ABOUT THIS TASK. Transcribe the line holding "How do I perform: Click" together with every line after it, through the end of the records, exactly and with no pictures.

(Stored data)
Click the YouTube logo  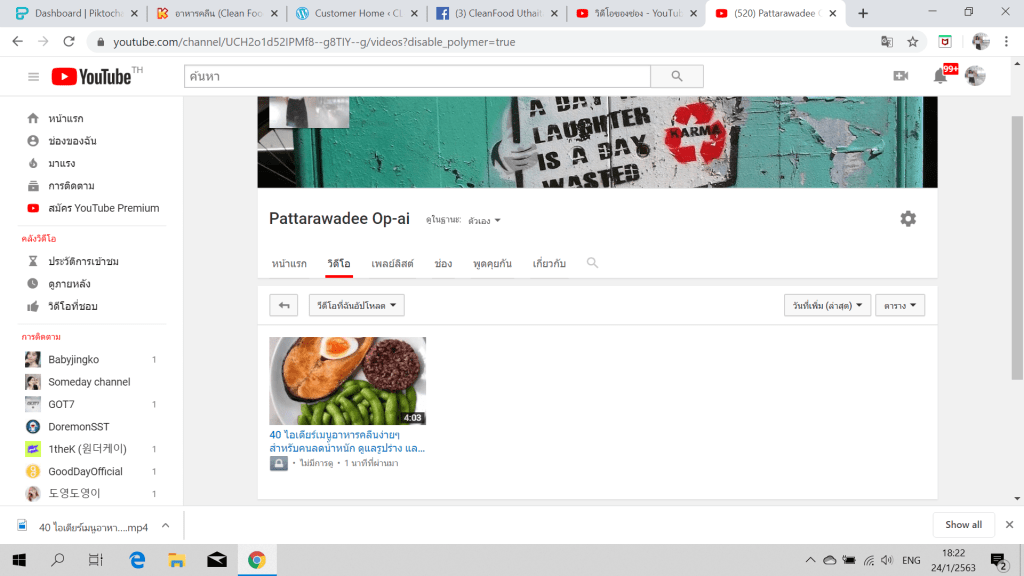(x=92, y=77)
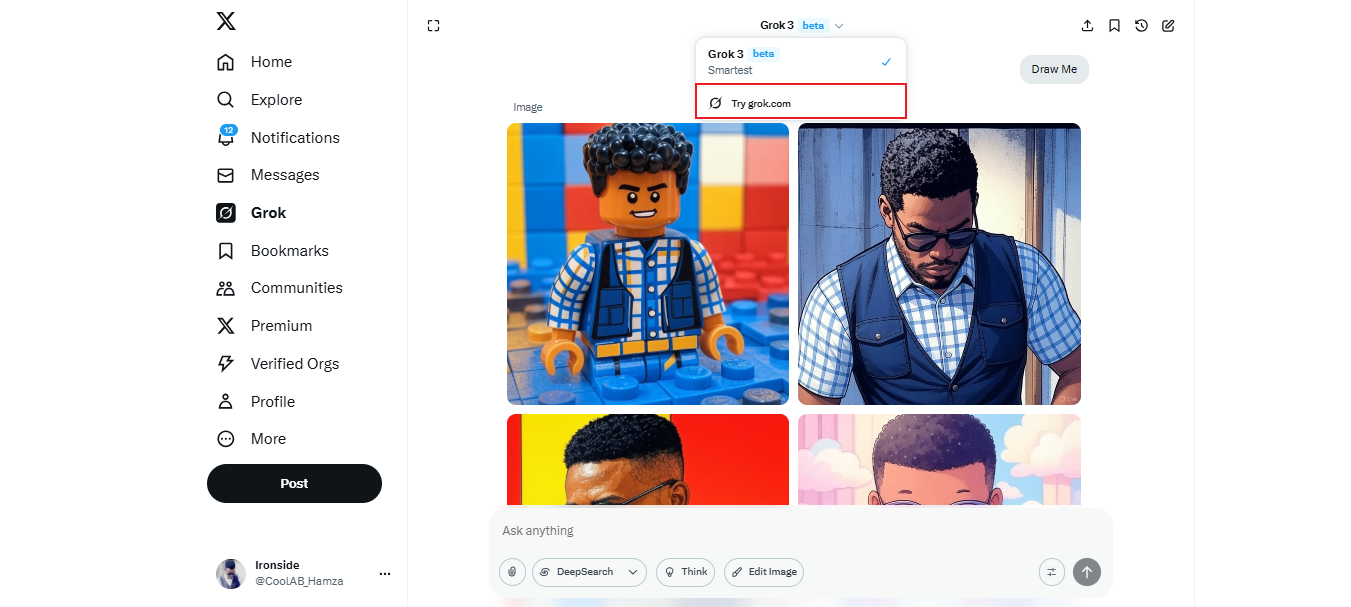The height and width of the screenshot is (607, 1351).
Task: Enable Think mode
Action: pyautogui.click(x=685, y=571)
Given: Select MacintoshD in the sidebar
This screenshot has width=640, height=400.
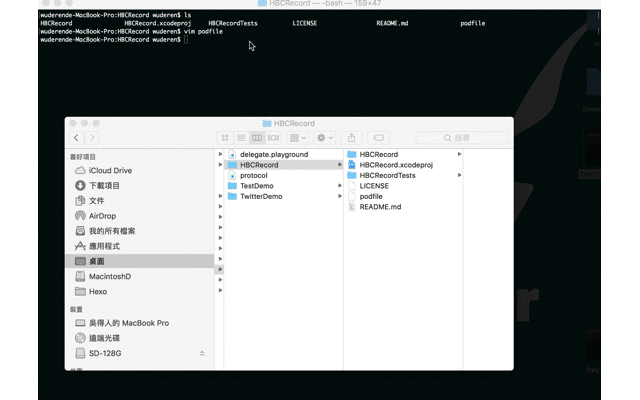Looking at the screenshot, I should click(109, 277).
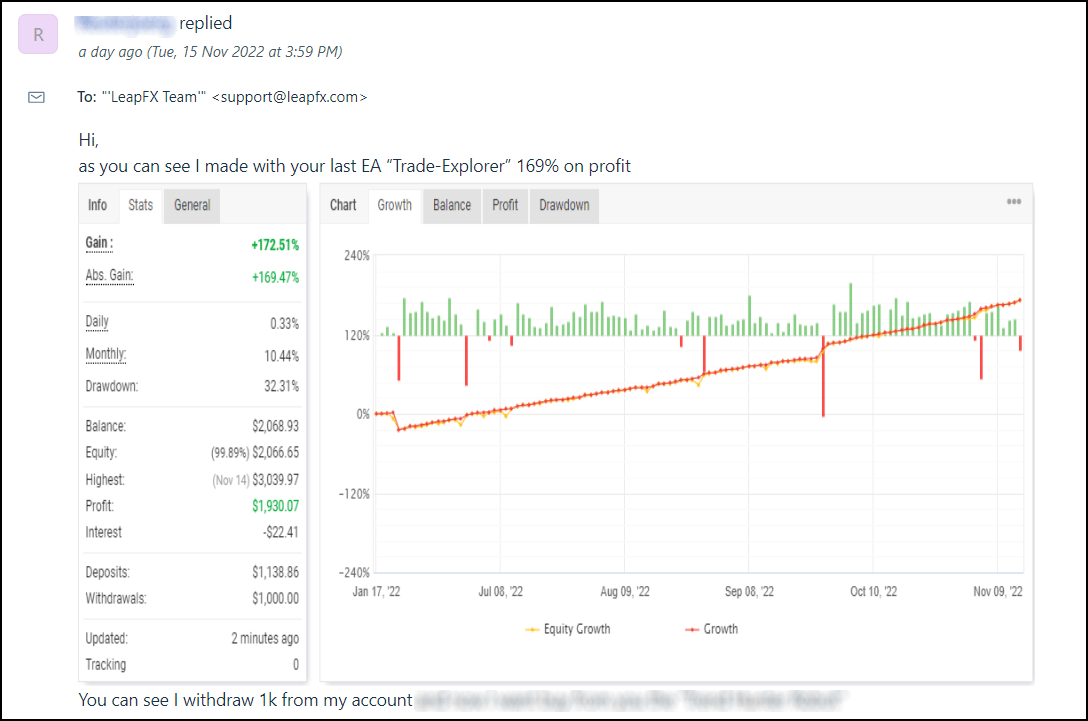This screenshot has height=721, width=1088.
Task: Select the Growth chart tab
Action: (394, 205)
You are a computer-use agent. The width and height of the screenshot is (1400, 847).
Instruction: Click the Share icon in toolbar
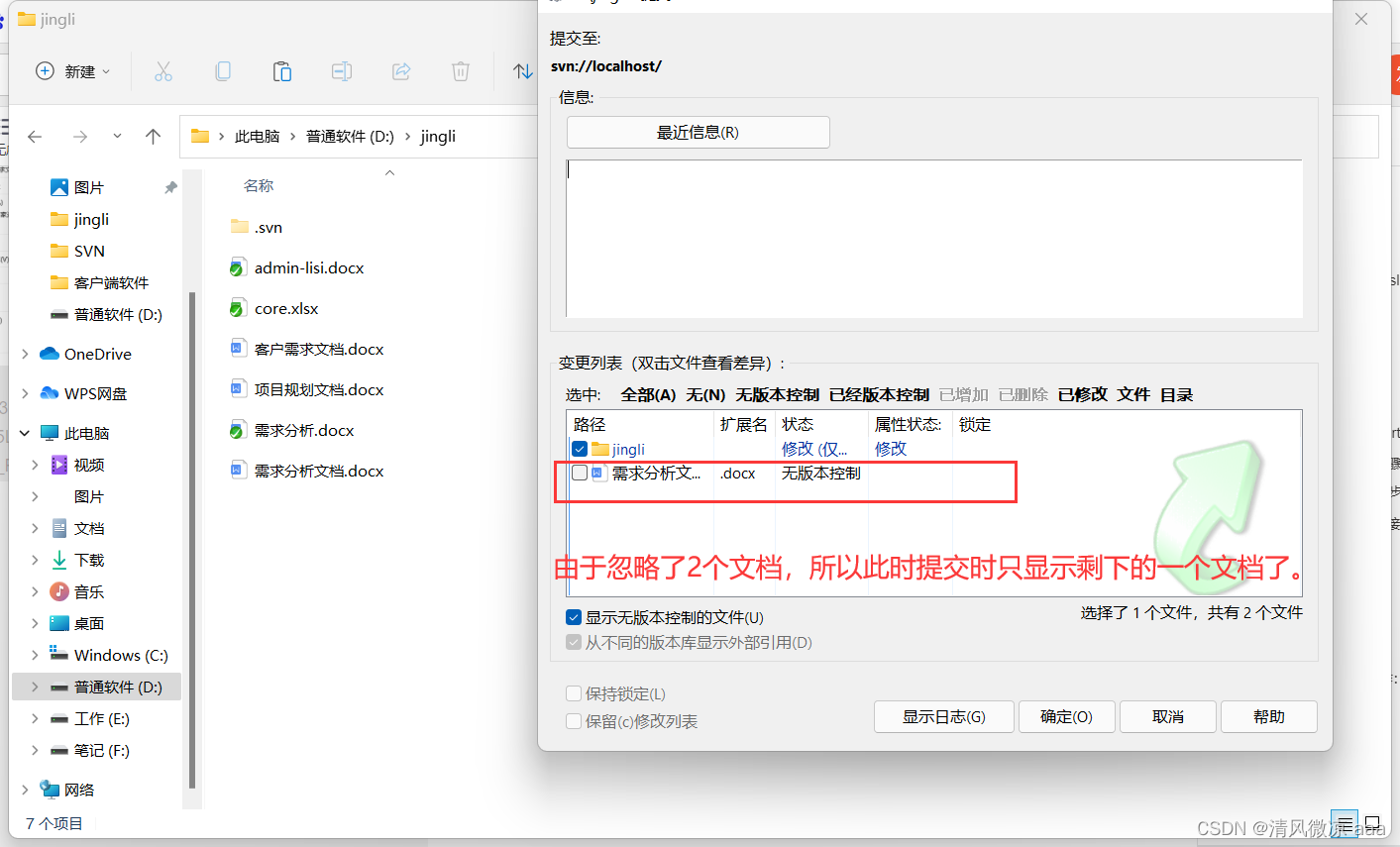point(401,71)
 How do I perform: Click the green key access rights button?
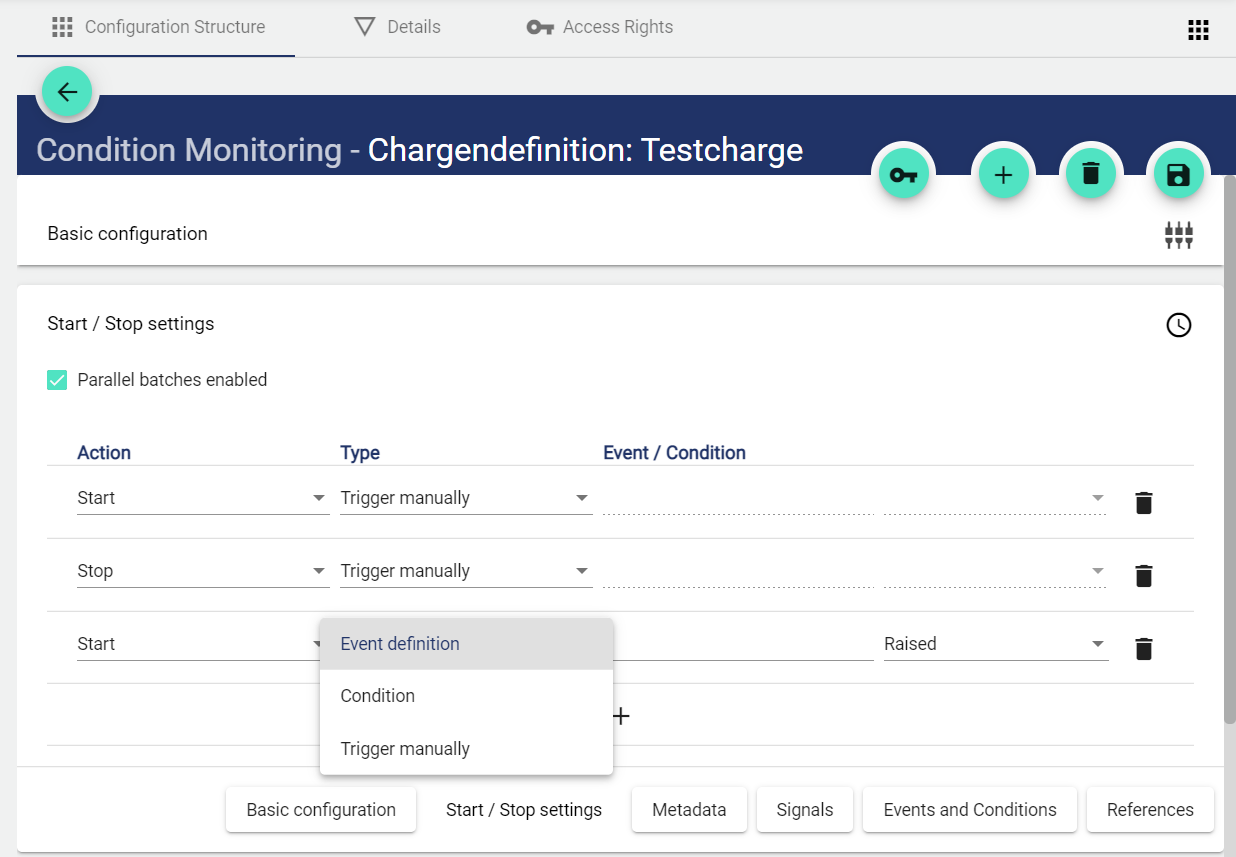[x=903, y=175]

RESPONSE AREA.
 How do I perform: Click the green key access rights button?
[x=903, y=175]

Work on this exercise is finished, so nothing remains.